Nicolas Sarkozy / «L’insupportable culpabilisation des Européens et des Français.»
Cette phrase est tirée d’un article du Figaro de cette semaine. Elle dénote une prise de conscience, elle marque un éveil à une certaine réalité : la chute du moral des Européens, insatisfaits de leur histoire, de leur civilisation et de leur religion… Une sorte de haine de soi généralisée, dont Théodore Lessing a lancé l’idée en 1939 dans un ouvrage qui a fait date et qui fut traduit et réédité maintes fois chez Pocket.
La haine de soi est avant tout l’expression exacerbée d’un violent et profond malaise. Un mal-vivre, une honte face à son histoire et à son identité. Ce sentiment gagne non seulement la France (mais si elle est plus atteinte que d’autres) mais l’ensemble des pays de l’Union Européenne.
C’est aussi un malaise identitaire, j’ai presque envie de rependre le titre du fameux livre de S. Freud, Das Unbehagen in der Kultur, que tous les lycées de France et de Navarre ont lu et tenté de comprendre en classe terminale. Mais aujourd’hui, le mal est autrement plus grave et les hommes politiques, même les mieux armés et les plus expérimentés peinent à apporter des réponse car il y a un décalage entre la course effrénée après le confort et l’aisance matériels, d’une part, et l’éclairage spirituel ou religieux, d’autre part. Le résultat ne s’est pas fait attendre : dès que la crise économique a renforcé son emprise sur des continents entiers et que le chômage est devenu endémique, les hommes et les femmes sont soudain découvert la vacuité de leur existence et la nudité de leur âme. Pendant des décennies on ne s’est pas une seule seconde occupé de cette âme, celle de chaque individu, celle du monde, (Weltseele), celle de l’Europe. Confrontées à ce malheur, les populations européennes se sont mises à détricoter leur passé, elles l’ont récusé, rejeté sans discernement, créant sous leurs pieds un abîme dans lequel elles sombrent depuis des décennies.

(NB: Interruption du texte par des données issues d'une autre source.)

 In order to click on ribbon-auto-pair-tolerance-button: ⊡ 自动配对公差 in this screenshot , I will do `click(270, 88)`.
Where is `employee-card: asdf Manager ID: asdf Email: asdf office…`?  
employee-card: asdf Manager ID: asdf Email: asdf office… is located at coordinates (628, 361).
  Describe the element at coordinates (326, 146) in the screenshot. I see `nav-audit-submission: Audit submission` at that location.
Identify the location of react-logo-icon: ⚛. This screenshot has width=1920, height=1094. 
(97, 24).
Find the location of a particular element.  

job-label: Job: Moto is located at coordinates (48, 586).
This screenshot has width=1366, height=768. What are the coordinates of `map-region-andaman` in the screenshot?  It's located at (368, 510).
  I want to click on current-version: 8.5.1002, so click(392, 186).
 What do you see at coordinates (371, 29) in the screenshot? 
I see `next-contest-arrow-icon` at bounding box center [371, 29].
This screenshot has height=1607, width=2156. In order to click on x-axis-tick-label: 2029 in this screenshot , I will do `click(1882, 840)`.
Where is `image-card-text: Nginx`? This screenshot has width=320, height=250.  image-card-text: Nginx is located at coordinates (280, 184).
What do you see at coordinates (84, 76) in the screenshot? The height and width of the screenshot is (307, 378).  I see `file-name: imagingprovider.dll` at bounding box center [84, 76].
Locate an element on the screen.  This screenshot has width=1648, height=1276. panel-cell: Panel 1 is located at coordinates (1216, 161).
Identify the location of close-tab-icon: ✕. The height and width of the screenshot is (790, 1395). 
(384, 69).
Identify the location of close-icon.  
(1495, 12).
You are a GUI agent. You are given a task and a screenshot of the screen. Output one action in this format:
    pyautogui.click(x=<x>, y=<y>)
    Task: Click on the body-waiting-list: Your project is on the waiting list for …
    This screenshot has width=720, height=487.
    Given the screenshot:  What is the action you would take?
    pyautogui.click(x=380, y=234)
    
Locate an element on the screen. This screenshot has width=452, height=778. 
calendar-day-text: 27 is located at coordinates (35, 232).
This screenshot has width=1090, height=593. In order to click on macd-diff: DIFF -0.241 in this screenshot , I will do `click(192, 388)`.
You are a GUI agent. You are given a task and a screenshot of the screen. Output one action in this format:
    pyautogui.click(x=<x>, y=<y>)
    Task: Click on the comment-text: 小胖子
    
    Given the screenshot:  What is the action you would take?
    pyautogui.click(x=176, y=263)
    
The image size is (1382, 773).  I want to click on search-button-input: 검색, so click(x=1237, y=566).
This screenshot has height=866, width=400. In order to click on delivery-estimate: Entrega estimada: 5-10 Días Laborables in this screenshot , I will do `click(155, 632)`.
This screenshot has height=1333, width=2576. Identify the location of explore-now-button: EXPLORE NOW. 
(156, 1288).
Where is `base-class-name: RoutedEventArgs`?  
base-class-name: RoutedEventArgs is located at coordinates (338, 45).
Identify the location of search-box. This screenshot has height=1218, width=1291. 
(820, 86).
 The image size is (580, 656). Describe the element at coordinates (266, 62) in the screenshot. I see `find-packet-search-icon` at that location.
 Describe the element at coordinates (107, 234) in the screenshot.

L’ancien chef de l’Etat n’a pas tort de parler de l’insupportable processus de culpabilisation des hommes de notre continent. On oublie souvent tout le bien qui est sorti de l’Europe, même si l’esclavage et la Shoah constituent un inamovible et impérissable signe d’infamie, la flétrissure sur le front de Caïn.
Aucun autre continent n’a autant fait de découvertes ni produit autant d’œuvres de l’esprit. Et aujourd’hui, face à un afflux inconsidéré de réfugiés (les vrais et les faux), l’Europe renvoie d’elle-même une image comme d’un miroir brisé. Certes, la générosité, la solidarité avec nos frères humains sont des devoirs sacrés, mais à l’impossible nul n’est tenu. Certains observateurs intelligents ont récemment fait remarquer qu’en recevant tous ces réfugiés dès aujourd’hui, on se prive des places pour les sans abris de l’hiver prochain. Verra t on d’ici deux ou trois mois des hordes de réfugiés hanter les rues de Paris, étalant leur misère devant la presse du monde entier ?
Pourquoi donc les riches monarchies pétrolières du Golfe n’acceptent elles pas chez elles des réfugiés alors que l’Europe le fait ?
Voilà au moins une raison d’être fier de son passé et de son avenir, et de les assumer pleinement.